First of all, these new tabs live in a new area at the top of the title bar in File Explorer. There, you’ll see a “plus” button that lets you create a new tab. Opening a new tab brings you to a redesigned home page, which we get into next. But you can open any of your core folders from this new tab, like Documents, Pictures, Videos, Downloads. You can even drag the tabs around if you see fit. It’s pretty simple and straight forward, to say the least.
New home page
Another big change in the File Explorer app is a new home page section, as seen at the 1:22 mark in the above video. This is what shows up when you first open the File Explorer. The new Home page has three sections. Up top is the traditional Quick Access area with your key folders, the second is the favorites area, where you can find your favorite files (we get into that next,) and the third is the recent section. Note that these two final sections have new activity areas in three columns, showing you when the file was last modified, where the file is located, and what was the last collaboration activity on the file. These collaborative suggestions are powered by the cloud, and Microsoft’s Context IQ technology, which is based on Dynamics 365.

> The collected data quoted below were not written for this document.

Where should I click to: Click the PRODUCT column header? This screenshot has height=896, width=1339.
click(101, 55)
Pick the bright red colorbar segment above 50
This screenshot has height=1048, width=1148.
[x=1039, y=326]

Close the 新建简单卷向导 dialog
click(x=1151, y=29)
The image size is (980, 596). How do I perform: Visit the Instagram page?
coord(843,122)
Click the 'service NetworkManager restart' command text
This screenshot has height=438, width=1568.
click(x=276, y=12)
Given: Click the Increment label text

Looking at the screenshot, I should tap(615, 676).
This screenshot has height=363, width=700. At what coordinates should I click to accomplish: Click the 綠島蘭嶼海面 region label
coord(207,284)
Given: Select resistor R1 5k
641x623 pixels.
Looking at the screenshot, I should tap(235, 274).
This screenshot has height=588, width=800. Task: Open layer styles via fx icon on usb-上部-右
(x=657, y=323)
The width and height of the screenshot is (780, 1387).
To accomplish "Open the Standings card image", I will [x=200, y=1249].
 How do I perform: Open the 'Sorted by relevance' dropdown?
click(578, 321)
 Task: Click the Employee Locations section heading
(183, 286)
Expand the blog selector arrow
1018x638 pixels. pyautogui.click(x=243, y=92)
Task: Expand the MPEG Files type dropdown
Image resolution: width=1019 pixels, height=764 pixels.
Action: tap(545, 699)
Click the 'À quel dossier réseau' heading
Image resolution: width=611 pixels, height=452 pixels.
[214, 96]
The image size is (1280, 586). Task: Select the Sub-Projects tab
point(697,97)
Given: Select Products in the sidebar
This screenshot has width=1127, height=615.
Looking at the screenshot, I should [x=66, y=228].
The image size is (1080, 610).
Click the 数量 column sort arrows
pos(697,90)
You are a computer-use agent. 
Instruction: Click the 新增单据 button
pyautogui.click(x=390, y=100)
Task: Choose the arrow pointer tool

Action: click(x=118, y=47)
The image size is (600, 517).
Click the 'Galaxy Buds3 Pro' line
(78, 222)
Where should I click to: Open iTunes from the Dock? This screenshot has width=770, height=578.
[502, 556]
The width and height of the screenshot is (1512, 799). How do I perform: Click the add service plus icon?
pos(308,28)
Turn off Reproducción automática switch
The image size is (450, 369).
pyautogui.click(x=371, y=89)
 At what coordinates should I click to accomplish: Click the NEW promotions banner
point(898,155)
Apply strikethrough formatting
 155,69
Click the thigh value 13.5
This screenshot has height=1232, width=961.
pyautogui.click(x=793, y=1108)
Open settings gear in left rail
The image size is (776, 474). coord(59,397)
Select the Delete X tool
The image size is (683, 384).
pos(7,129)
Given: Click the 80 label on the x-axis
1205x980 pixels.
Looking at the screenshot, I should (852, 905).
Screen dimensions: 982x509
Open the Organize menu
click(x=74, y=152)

Also new in File Explorer are contextual suggestions. As the name of the feature suggests, when you click the share button for a specific file or item in the File Explorer, you get a cleaner share menu. There will be better suggestions in the menu to share with a contact, nearby people, or share with an app. All of this with the goal of reducing the number of clicks you have to make to get that important file to the right person.
File Explorer Favorites
The final change in the File Explorer is the “Favorites” option. Favorites lets you right-click a file and mark is as a favorite item. This lets you see it in the “Favorites” section of the new home page section we mentioned above. It can save you a few clicks if you really need to access this specific file often, say a presentation, or an invoice. This builds on the ability to “pin” files in File Explorer sidebar, which was previously tested in the Windows Insider Program.
Other Windows 11 Features
These are all the features coming to the File Explorer in Windows 11, but there are additional features coming to the operating system, too which were previously tested with Windows Insiders. These include Live Captions, the ability to put apps into folders on the Start Menu, as well as Focus and Do Not Disturb options in the Notification Center. Not to forget, the improvements to Snap Layouts so it works better with touch screen devices. We talked about these in our hands-on when the feature first hit the Windows Insider program, so go back and check it out!
Unannounced Windows 11 features
We’ve saved the best for last, and based on some of the breakout sessions from the April 5 event, there were some additional Windows 11 features that Microsoft didn’t announce, but showed up in videos. Spotted by Windows Central, those include App folders on the desktop, as well as an improved Widgets panel.
With app folders on the desktop, we can spot a square gray-colored box in the desktop, with four apps inside, with the box being titled “social media.” This suggests that in addition to creating app folders on the Start Menu, you might also soon be able to create app folders on the desktop, too. Of course, that is if it’s not just a concept.
Finally, there’s a full-screen widgets panel. This has been teased by Microsoft many times, but it never made the final version of Windows 11. A screen grab from the breakout session shows the full-screen Widgets panel in action, beyond the left side of the screen like it currently is. In addition, Microsoft also talked about signing into Widgets with a work account. There’s a chance that these unannounced features can be talked about more at Build, but for now, there’s still plenty to look forward to if you’re a Windows fan!